The Tax Court Weighs in on the Debate Over a Trust’s Material Participation in a BusinessMay 13, 2014 – Articles Estate Planning Blog
Last month, the Tax Court became yet another voice in the debate over a trust’s material participation in a business for the purposes of the new 3.8 percent surtax on net investment income. A trust can avoid this surtax if the trust materially participates in the activity that generates the investment income.

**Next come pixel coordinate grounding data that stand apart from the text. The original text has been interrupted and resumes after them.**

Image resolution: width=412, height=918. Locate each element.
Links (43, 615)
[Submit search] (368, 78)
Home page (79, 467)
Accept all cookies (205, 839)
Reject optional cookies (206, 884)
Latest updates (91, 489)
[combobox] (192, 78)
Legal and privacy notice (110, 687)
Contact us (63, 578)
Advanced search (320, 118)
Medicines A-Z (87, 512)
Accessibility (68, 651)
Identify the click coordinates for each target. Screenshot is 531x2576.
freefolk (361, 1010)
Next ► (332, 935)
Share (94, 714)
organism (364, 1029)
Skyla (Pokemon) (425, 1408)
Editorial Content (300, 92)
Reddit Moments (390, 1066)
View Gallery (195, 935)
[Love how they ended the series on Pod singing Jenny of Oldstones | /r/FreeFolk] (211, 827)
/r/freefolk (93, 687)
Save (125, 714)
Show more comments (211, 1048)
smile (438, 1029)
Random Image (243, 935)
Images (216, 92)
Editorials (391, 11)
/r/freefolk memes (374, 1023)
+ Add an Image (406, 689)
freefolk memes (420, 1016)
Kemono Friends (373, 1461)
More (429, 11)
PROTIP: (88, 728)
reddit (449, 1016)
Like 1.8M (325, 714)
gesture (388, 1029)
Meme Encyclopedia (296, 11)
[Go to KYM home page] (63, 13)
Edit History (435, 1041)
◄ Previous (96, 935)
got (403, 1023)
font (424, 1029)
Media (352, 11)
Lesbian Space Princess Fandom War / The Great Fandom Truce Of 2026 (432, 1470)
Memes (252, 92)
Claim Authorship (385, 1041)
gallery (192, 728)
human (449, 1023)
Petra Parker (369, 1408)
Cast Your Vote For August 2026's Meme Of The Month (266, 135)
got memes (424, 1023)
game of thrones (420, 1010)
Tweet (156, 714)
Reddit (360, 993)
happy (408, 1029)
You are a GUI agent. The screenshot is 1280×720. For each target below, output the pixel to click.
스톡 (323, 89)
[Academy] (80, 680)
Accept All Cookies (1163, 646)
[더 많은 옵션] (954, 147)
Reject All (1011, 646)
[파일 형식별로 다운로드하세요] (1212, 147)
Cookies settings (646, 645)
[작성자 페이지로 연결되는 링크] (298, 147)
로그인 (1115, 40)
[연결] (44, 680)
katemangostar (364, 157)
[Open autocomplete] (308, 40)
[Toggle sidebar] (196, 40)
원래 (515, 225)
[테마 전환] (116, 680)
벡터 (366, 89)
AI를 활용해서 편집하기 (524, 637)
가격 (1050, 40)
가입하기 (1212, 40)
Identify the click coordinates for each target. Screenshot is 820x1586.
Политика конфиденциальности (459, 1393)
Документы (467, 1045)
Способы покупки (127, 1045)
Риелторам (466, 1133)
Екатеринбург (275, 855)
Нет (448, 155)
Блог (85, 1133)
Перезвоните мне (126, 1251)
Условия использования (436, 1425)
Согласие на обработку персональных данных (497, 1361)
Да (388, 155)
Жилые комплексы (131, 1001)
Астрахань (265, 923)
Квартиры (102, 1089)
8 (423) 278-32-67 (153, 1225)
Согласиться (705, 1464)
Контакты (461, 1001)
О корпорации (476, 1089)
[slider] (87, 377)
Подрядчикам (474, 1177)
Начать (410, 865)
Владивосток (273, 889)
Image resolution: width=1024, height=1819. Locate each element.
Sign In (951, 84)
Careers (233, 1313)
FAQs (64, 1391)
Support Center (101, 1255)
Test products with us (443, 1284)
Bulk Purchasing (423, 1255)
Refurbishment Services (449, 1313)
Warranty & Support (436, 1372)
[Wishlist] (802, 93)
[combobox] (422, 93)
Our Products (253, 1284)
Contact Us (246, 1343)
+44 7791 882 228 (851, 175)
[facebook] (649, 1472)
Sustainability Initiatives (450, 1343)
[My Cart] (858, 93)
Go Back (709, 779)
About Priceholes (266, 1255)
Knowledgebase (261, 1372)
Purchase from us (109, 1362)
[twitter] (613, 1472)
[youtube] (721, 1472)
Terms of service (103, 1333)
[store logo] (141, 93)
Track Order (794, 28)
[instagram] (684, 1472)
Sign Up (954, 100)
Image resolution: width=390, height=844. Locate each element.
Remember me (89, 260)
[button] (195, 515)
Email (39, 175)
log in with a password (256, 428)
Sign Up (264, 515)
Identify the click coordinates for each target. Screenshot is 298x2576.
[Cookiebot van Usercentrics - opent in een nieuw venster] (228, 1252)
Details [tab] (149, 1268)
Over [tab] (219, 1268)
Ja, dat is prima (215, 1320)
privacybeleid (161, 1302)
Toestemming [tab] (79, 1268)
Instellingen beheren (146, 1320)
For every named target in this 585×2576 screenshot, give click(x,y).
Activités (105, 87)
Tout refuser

In Frank Aragona Trust v. Commissioner, the Tax Court ruled that a trustee’s involvement in a business as an employee of an entity owned by the trust counts toward a trust’s material participation in the business. In so holding, the Aragona court reasoned that a trustee may not shed his fiduciary duties simply because he is acting in his role as an employee to the business. Therefore, any activities performed by a trustee in his role as an employee of the business should count toward the trust’s material participation in the business. The Tax Court applied Michigan law in its analysis of a trustee's duties.
The Aragona court also implied that the activities of those other than the trustee, such as a trust’s employees, may also count towards the trust’s material participation in a business. The Aragona court, however, did not go so far as to rule on this issue because the court was content that the trustees' activities, without regard to the other trust employees activities, satisfied the material participation requirement.
The Aragona ruling is beneficial to a trust that holds an ownership interest in a business. The ruling supports including the activities of the trustees in their roles as employees of a business owned by the trust for the purposes of the trust’s material participation. Thus, under Aragona, the trustees’ day-to-day activities as officers and consultants of the trust-owned business will count towards the trust’s material participation in the business.
Prior to the Aragona ruling, IRS publications had stated that only the trustee’s activities in the trustee’s capacity as a fiduciary should be counted for purposes of determining material participation. Conversely, case law had held that the activities of the trustee, beneficiaries and trust employees, collectively, should be considered in determining whether a trust materially participates in a business.